The first story, simply titled “d”, follows a gender-nonconforming character named d as they navigate tragic events, from the sudden death of their partner dd to the Sewol ferry disaster that left 300 dead. “There Is Nothing that Needs to Be Said”, the subsequent story, is told from the first-person perspective of Kim Soyoung, a writer who follows every new development related to the Sewol ferry, continues to attend protests to bring justice for its victims even two years after the tragedy and consequently struggles to draw up a story that has a joyful ending.


dd’s Umbrella, Hwang Jungeun, E Yaeown (trans) (Tilted Axis, February 2024)
dd’s Umbrella, Hwang Jungeun, e yaewon (trans) (Tilted Axis, February 2024)

By utilizing a third-person narrator in “d” and a first-person narrator in “There Is Nothing that Needs to Be Said,” Hwang communicates different viewpoints and reactions to the national disaster, conveying the various effects it had on the citizens of South Korea. The narrator who tells d’s story becomes a distinct character possessing personal opinions as Hwang omits quotation marks when presenting dialogue. A crowd of protestors chant:


Scrap the Sewol Bill.
Scrap the Sewol Bill.
Step Down Park Geun-hye.
Salvage Sewol Ferry Now.


Because of the lack of quotation marks to signify speech, it seems as though the narrator states these phrases along with the protestors, advocating for justice together with them.

Kim Soyoung’s narration in the second novella is also significant, as the constant mentioning of the date and time, such as the first chapter beginning with “It is past noon,” allows the story to be read as journal entries. The concept of narration seems to be of significance to Kim Soyoung, as she mentions that her partner Seo Sookyung has “yet to bore me as a narrator even after twenty years,” and wonders how Seo Sookyung would “explain ourselves,” or “explain that today was today”. This idea that certain days are nonchalantly lived through and therefore difficult to illustrate in words while others are cherished and come to hold significance makes the question “how will today be remembered?” haunt Kim Soyoung.


Almost as an answer to the question, Hwang emphasizes inanimate objects in both novellas to convey that certain days, as well as people, can be recalled through them. When d encounters a record player and hears the first notes of an Elvis Presley song, they are transported back to a Christmas day they spent with dd, where they treated themselves to “a lavish dinner”, “expensive wine” and “a big cake studded with fruits stewed in syrup” while listening to the radio which was playing Elvis Presley’s “Love Me Tender”. Hearing the song again after dd’s death, d asks where they can get one of these “machines that let you hear this type of music.” Even though they aren’t a big fan of how Elvis Presley “wailed his songs,” d wants to hear the song again and again, to own a record-playing sound system of their own to remember dd and the delightful Christmas evening they had together.

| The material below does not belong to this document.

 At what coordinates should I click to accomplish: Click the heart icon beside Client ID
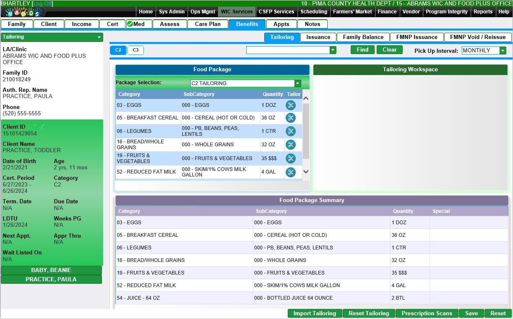click(x=35, y=127)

In line with the idea of remembering through objects, Kim Sonyoung recalls a conversation between her and Seo Sookyung:


Give me a bone.
A bone?
In case you die first.
What good is a bone?
I want it as a keepsake.
Okay. You can have two if you want.
Don’t you want one of mine?
Nah, I don’t need one.
Why not? Why don’t you want one of mine?
What good is it if you’re already dead?
Still. Take one.


Hwang draws up stories of the prevalence of mourning, both anticipatory and ongoing, and on a personal and national scale. The novellas communicate how today could be easily forgotten or come to be immensely meaningful, but will be lived either way.

dd’s Umbrella presents the uncertainty of life and the ever-presence of grief and discrimination to ultimately communicate the importance of showing up for others, to offer them space under an umbrella when it’s raining.